Exercise description:
Give every entry below again, exactly as written, and skip the images.

___ Data records

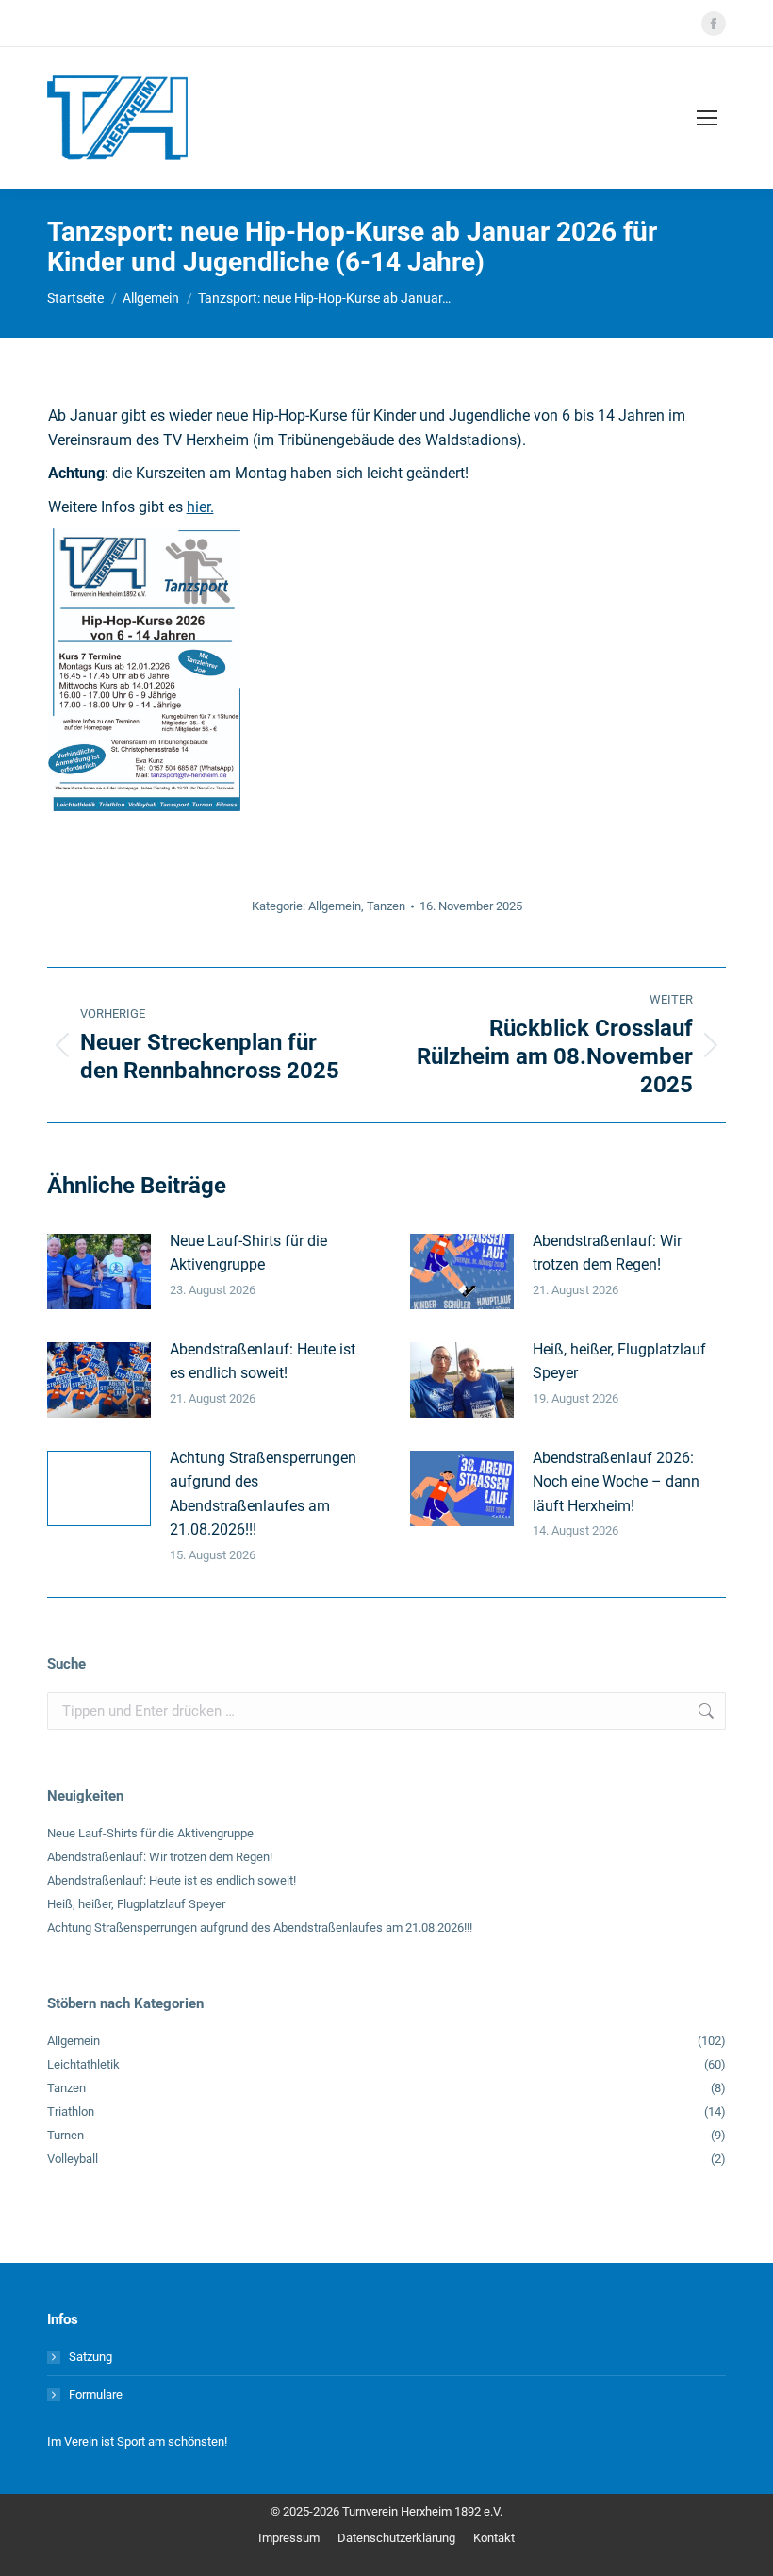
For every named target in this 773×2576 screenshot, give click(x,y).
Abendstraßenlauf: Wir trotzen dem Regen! (607, 1253)
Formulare (96, 2394)
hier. (200, 507)
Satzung (90, 2357)
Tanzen (386, 906)
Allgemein (334, 906)
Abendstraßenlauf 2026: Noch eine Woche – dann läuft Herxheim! (616, 1482)
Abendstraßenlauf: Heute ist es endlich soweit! (262, 1361)
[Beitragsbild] (99, 1271)
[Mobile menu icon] (707, 118)
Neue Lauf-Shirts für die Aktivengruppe (248, 1253)
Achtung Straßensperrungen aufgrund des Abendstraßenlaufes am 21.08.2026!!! (263, 1494)
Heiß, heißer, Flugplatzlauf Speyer (619, 1361)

______

Written solution:
For every named target in this 773×2576 screenshot, give click(x,y).
Abendstraßenlauf: Wir trotzen dem Regen! (607, 1253)
Formulare (96, 2394)
hier. (200, 507)
Satzung (90, 2357)
Tanzen (386, 906)
Allgemein (334, 906)
Abendstraßenlauf 2026: Noch eine Woche – dann läuft Herxheim! (616, 1482)
Abendstraßenlauf: Heute ist es endlich soweit! (262, 1361)
[Beitragsbild] (99, 1271)
[Mobile menu icon] (707, 118)
Neue Lauf-Shirts für die Aktivengruppe (248, 1253)
Achtung Straßensperrungen aufgrund des Abendstraßenlaufes am 21.08.2026!!! (263, 1494)
Heiß, heißer, Flugplatzlauf Speyer (619, 1361)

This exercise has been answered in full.